## [Work to do]
a – Rewrite the bowl-turning notes starting with "When the edges" and going on through "of the inside.", putting "spigot" wherever "tenon" appears.
b – In the bowl-turning notes, what tool is used to cut the bottom of the bowl clean?

## [Given passage]
◆ ◆ ◆
When the edges was gone I removed the tail stock, made a tenon to fit the chuck and then finished the out side shape. When rely nice. I think I'm getting the hang of this. I had gotten of blank with a bit of the center of the tree left and that is nothing you wan't there when it begins to dry. It's a high probability of cracking leaving that there. Last time I tried to remove one, it split the whole bowl. This time how ever, I remembered to do it before finishing the inside, this gives the side support and which makes it lees likely to split. That done I just used I regular bowl gauge to remove the main part of the inside.







When coming to the bottom the geometry of the bowl combined with the tool makes it difficult to cut the bottom clean. For this a gauge hook is used. It is used from the out side and in towards the center. Nice tool, will buy my one at the end of the course. The turnig went ok and the inside turned out ok for a beginner.

When finished with the inside the bowl is removed from the chuck and a face plate with a foam rubber is put in the chuck. The tali stock is then used with a hollow pot and presses the bowl against the foam. It's then just a matter of removing the tenon on the under side and make the bottom the way you like.

I made one more bowl from green wood. The same steps but different shape. When starting the inside I made the side thinner then I expected. When shining light through the bowl the light was not red as I expected but white. I continued to make the side thin just for practice and did't expect the bowl to live through it, but it did.
◆ ◆ ◆
## [Stored records]

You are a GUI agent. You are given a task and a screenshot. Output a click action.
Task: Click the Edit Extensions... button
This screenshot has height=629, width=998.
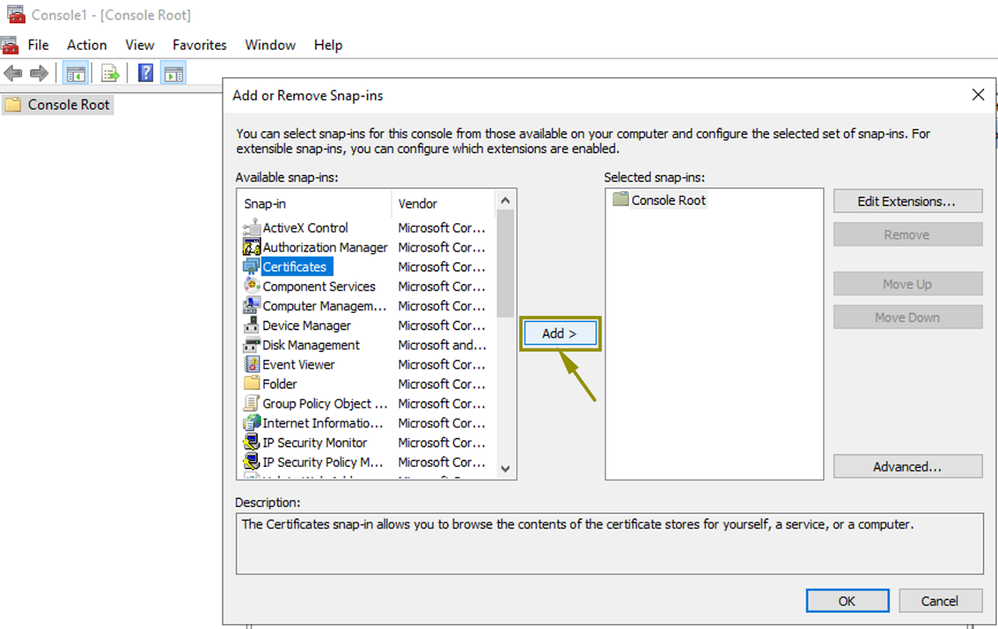coord(906,201)

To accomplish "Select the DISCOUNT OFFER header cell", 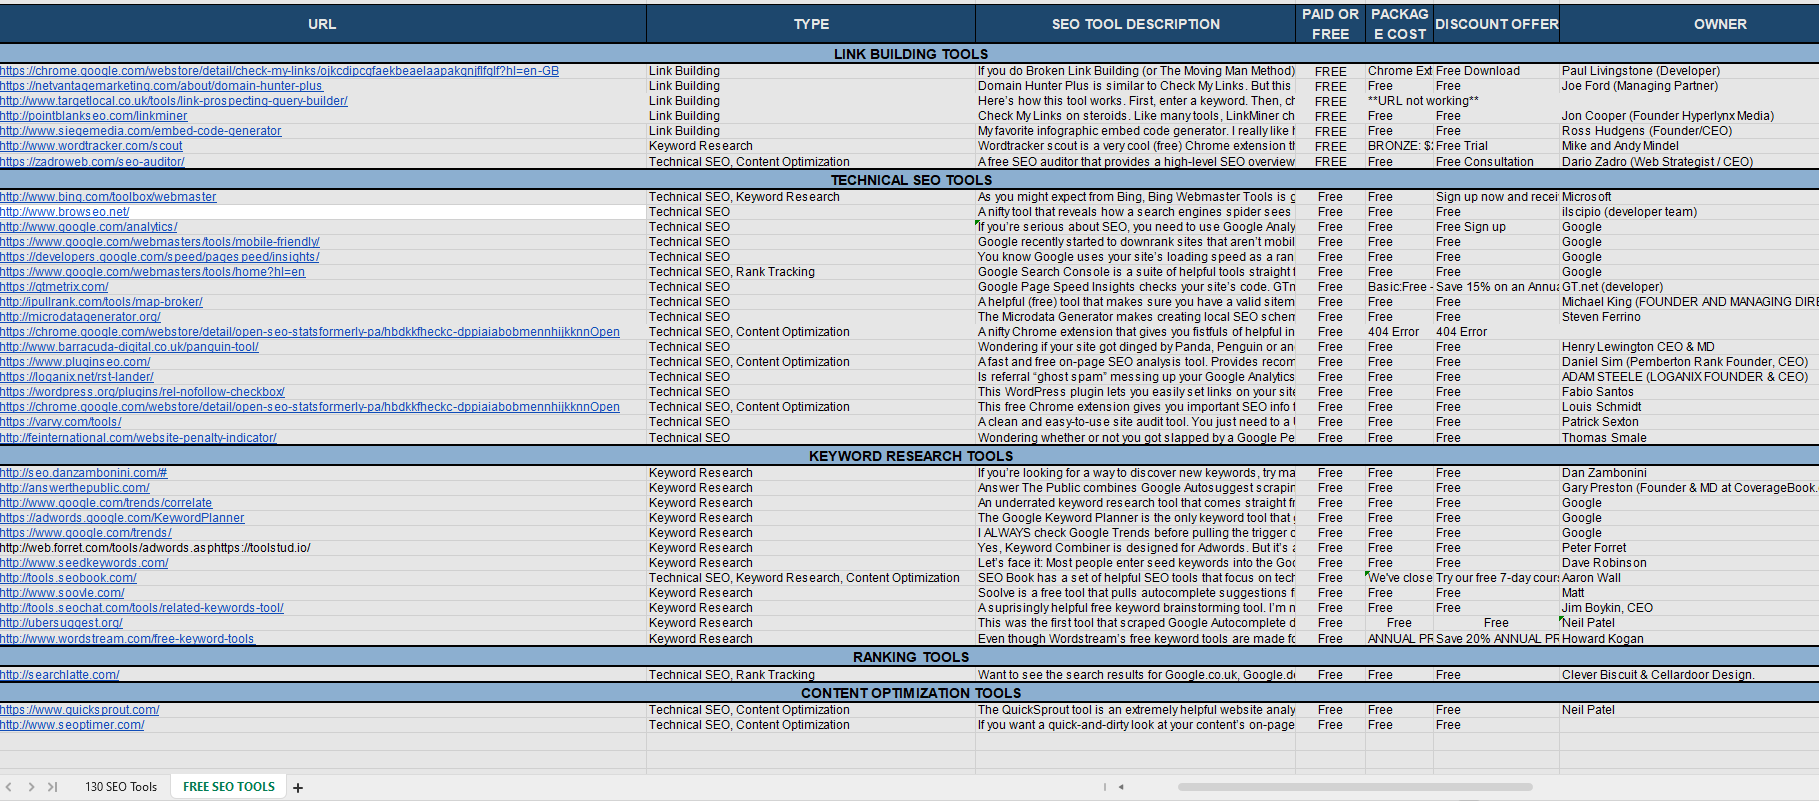I will click(1496, 24).
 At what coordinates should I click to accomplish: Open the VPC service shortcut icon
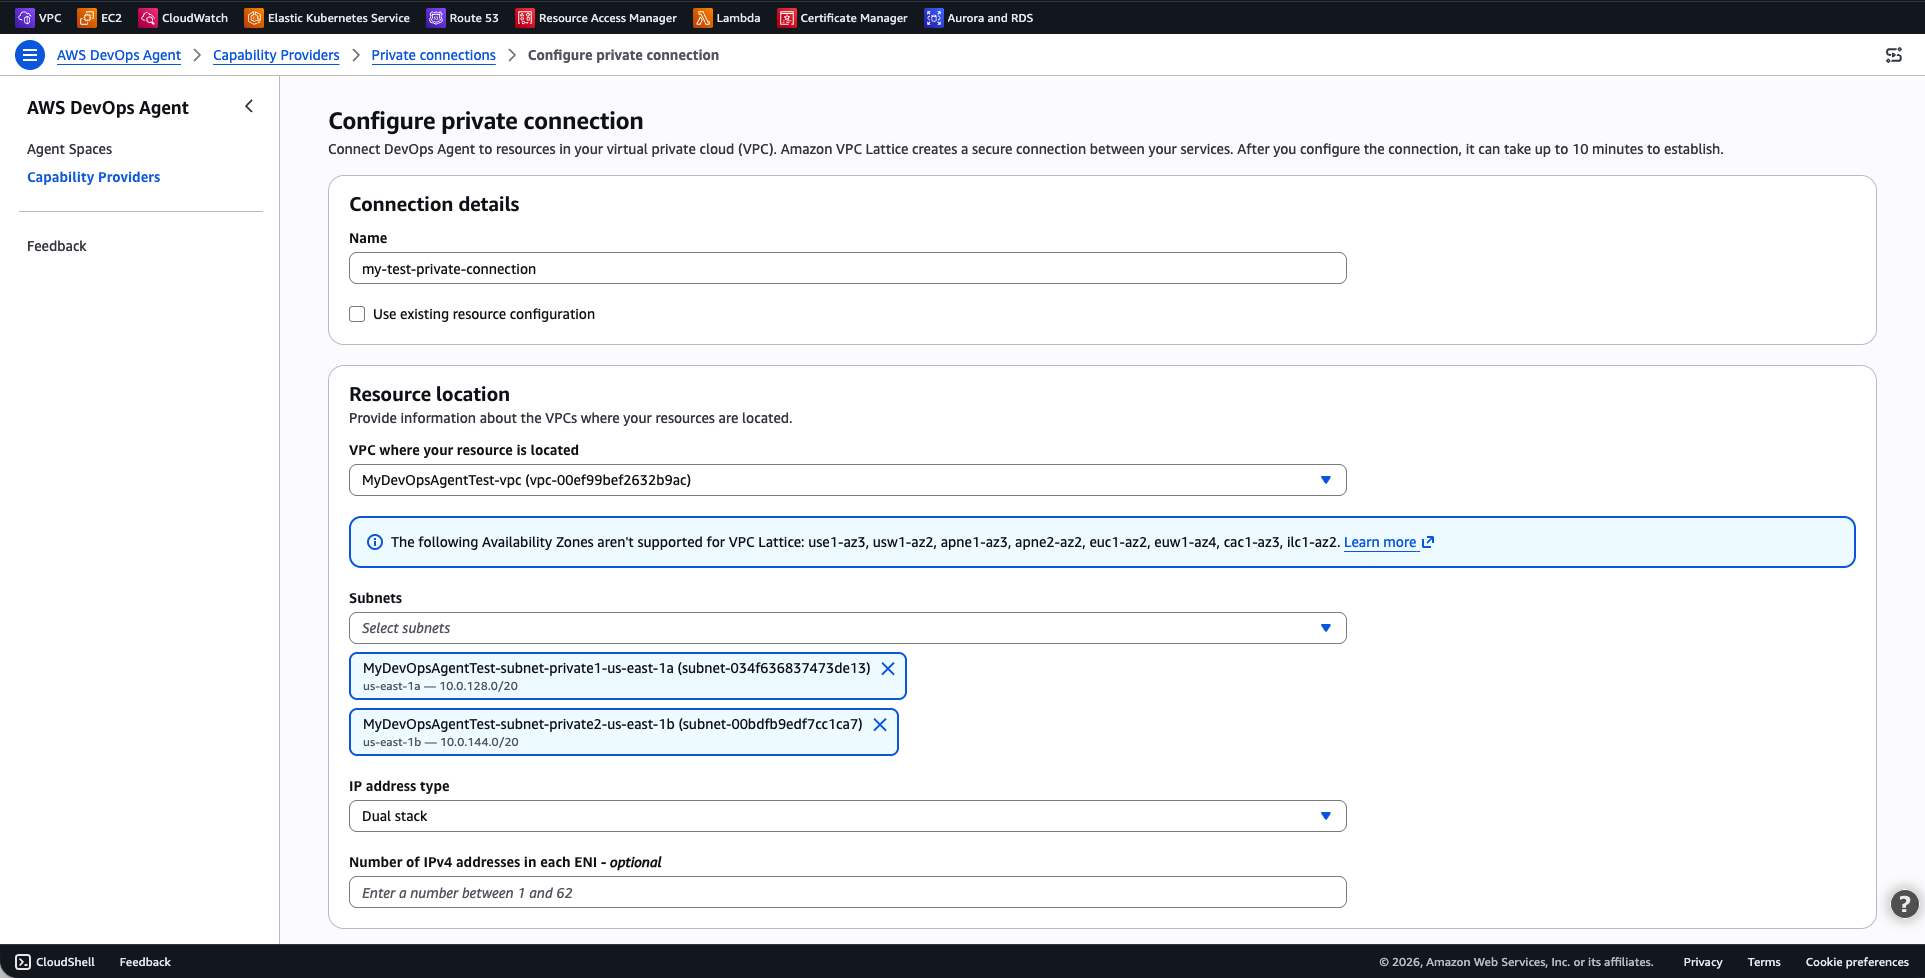(x=25, y=18)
◆ ◆ ◆
## [Final results]
a –
When the edges was gone I removed the tail stock, made a spigot to fit the chuck and then finished the out side shape. When rely nice. I think I'm getting the hang of this. I had gotten of blank with a bit of the center of the tree left and that is nothing you wan't there when it begins to dry. It's a high probability of cracking leaving that there. Last time I tried to remove one, it split the whole bowl. This time how ever, I remembered to do it before finishing the inside, this gives the side support and which makes it lees likely to split. That done I just used I regular bowl gauge to remove the main part of the inside.

b – A gauge hook.